Operational continuity will be a key requirement during the transition of Hyderabad Metro Phase-I. L&T Metro Rail Hyderabad, the concessionaire, has extended Keolis’ Operations and Maintenance (O&M) contract until November 2026. With this timeline in place, the Government of Telangana will need to prepare a structured transition plan for taking over O&M responsibilities. The plan should ensure that system safety standards are maintained, technical expertise is retained, and trained staff are absorbed without disruption. It will also be necessary to prevent any interruption to passenger services while establishing long-term institutional arrangements for operations.
- Managing Operating Costs and Revenue Gaps
The Hyderabad Metro continues to face a gap between operating costs and farebox revenue. Electricity expenses, staffing, and maintenance create a large recurring cost structure. The upcoming model must include a more predictable revenue model built on non-fare income streams such as station retail, advertisements, property leasing, and real estate development. However, these sources require structured contracts, market-linked pricing, and efficient management. It is imperative to work on these segments to reduce dependence on fare hikes, which remain politically sensitive.
- Multimodal Integration
The long-term success of the metro depends on connecting it effectively with buses, MMTS, intermediate public transport (IPT), and other mobility systems. Authorities need to implement integrated ticketing, physical interchange facilities, and coordinated route planning to ensure balanced passenger distribution. Without these improvements, the metro may continue to face uneven ridership high loads in IT corridors and low usage in residential belts.
Conclusion
The Hyderabad Metro project has reached a critical stage where expansion plans under Phase 2A and Phase 2B are moving forward while unresolved liabilities of approximately ₹13,000 crore from Phase 1 remain a major barrier. Until this liability is formally absorbed, refinanced, or restructured, it will be difficult for the implementing agencies to secure new loans or multilateral funding for the next phase of the network.

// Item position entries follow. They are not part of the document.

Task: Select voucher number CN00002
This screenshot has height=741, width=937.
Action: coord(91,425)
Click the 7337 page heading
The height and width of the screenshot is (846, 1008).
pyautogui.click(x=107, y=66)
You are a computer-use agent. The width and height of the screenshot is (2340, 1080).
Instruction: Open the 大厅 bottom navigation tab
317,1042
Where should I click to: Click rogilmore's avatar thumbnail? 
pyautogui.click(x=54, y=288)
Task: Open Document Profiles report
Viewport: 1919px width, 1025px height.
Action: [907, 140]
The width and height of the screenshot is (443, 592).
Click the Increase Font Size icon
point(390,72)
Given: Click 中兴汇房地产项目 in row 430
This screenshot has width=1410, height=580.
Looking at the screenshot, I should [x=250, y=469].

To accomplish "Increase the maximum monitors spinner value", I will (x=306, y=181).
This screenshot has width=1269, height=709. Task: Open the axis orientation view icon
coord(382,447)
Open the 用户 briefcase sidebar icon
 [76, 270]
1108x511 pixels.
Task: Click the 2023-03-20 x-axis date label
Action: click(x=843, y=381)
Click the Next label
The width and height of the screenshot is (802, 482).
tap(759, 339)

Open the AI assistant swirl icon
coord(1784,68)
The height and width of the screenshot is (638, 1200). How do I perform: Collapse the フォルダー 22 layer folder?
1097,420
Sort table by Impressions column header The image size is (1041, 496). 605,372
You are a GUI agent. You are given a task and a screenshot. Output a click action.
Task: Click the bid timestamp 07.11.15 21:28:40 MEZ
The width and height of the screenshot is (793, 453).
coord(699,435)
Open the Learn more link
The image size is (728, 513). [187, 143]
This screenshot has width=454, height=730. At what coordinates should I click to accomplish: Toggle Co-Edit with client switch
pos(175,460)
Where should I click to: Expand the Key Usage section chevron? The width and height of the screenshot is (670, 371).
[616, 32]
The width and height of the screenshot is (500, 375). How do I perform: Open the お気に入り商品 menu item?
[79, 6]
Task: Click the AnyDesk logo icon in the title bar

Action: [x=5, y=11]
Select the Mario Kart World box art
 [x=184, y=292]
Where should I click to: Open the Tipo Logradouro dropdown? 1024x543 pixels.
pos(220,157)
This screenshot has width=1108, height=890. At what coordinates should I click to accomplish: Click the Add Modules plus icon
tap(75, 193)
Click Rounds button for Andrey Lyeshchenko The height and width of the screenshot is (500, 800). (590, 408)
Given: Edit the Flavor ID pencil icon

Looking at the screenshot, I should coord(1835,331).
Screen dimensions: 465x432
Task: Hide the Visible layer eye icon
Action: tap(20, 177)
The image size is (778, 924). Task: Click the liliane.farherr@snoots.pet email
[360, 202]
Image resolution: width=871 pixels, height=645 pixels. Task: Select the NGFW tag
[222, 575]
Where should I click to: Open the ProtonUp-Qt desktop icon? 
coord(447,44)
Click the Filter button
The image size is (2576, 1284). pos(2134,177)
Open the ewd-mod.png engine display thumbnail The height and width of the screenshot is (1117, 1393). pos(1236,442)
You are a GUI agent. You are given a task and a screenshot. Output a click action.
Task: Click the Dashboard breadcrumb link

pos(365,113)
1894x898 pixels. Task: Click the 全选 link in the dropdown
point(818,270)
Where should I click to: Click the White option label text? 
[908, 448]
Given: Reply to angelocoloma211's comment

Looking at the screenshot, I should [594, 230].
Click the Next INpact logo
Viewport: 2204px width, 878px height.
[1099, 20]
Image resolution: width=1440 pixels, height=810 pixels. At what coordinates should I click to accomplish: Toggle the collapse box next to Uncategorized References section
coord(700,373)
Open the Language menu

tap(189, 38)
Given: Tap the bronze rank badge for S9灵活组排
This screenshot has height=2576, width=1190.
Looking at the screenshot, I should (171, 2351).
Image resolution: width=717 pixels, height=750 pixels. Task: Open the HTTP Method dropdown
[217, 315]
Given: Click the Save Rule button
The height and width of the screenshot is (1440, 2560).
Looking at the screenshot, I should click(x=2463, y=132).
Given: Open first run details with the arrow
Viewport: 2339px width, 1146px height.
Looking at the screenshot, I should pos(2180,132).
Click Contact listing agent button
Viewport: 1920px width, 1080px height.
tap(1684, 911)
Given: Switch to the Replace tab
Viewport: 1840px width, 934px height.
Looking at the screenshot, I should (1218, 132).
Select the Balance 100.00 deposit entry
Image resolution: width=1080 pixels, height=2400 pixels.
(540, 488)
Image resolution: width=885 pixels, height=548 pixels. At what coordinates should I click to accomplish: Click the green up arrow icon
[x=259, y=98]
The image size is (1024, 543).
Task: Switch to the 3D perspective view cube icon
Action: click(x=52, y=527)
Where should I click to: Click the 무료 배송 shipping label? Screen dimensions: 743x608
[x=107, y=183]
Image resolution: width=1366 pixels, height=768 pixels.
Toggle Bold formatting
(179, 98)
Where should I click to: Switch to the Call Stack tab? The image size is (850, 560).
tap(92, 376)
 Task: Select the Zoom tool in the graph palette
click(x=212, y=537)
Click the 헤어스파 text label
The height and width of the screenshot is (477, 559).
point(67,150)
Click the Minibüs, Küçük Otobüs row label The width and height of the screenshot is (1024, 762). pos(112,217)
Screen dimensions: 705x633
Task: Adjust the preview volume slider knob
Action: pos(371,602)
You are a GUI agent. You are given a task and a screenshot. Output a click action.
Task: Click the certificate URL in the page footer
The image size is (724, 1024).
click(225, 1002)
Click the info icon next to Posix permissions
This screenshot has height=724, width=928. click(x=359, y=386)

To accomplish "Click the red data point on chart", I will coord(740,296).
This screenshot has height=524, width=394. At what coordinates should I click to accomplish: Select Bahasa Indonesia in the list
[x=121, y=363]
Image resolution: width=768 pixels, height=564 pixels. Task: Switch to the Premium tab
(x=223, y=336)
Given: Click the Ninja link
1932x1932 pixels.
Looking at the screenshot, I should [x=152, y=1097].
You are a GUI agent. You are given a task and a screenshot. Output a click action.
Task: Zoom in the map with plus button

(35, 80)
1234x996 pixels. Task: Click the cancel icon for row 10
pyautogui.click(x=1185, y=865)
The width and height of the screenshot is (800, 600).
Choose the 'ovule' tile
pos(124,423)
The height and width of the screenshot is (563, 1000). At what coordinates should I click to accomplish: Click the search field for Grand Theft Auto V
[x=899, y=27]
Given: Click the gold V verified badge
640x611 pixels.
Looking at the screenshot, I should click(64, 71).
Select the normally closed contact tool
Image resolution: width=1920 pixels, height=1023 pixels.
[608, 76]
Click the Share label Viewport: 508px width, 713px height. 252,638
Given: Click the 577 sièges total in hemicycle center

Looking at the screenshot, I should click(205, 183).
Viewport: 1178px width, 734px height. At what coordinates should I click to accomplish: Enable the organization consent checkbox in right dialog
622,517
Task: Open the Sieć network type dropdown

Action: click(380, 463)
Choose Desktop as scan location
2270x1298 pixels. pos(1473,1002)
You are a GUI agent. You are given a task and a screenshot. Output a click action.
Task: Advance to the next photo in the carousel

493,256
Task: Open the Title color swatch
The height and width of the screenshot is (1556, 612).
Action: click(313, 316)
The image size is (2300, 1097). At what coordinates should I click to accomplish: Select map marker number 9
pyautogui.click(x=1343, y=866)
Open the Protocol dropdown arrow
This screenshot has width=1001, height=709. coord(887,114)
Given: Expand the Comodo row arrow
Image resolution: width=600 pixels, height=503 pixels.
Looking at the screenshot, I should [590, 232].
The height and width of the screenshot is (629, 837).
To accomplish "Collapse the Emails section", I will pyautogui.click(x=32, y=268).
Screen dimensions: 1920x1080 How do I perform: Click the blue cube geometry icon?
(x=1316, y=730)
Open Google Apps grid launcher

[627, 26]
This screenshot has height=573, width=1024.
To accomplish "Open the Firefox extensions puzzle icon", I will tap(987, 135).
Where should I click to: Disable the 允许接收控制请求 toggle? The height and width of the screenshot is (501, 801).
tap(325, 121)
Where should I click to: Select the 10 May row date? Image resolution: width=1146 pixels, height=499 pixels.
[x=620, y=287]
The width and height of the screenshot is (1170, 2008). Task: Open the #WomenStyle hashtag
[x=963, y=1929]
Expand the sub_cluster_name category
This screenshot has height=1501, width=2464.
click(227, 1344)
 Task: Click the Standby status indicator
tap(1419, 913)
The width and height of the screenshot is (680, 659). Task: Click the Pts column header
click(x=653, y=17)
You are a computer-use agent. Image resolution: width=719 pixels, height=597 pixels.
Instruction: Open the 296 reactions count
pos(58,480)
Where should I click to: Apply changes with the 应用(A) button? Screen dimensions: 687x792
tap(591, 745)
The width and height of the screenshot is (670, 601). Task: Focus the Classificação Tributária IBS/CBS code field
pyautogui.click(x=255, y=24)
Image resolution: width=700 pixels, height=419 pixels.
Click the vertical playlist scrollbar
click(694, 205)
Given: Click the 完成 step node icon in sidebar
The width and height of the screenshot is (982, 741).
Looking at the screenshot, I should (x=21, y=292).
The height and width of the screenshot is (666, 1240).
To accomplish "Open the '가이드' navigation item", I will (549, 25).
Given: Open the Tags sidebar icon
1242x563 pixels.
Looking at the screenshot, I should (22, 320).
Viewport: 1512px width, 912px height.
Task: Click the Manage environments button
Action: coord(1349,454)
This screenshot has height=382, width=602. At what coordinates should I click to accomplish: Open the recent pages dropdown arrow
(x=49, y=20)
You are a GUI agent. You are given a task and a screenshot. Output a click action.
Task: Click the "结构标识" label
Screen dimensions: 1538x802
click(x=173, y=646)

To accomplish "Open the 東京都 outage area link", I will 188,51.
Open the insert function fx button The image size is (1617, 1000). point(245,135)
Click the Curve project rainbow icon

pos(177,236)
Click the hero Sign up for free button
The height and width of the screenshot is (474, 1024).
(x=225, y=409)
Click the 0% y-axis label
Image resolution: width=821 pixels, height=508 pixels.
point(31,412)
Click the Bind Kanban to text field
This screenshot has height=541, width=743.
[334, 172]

A key procedural challenge is the closure of the existing Concessionaire Agreement (CA) between L&T Metro Rail Hyderabad and the Government of Telangana. Senior officials from both sides acknowledge that the legal processes involved will be lengthy, particularly in areas related to termination conditions, compensation, asset transfer, and lender protections. These steps will need to be completed before ownership, operations, and financial responsibilities can be fully shifted to the State.
The overall progress of Hyderabad Metro in the coming years will depend on how efficiently the State is able to resolve Phase-I liabilities, complete the legal closure of the concession, secure long-term refinancing, and establish a stable operational framework. The effective handling of these components will determine the viability of Phase-II implementation and the long-term sustainability of the metro system.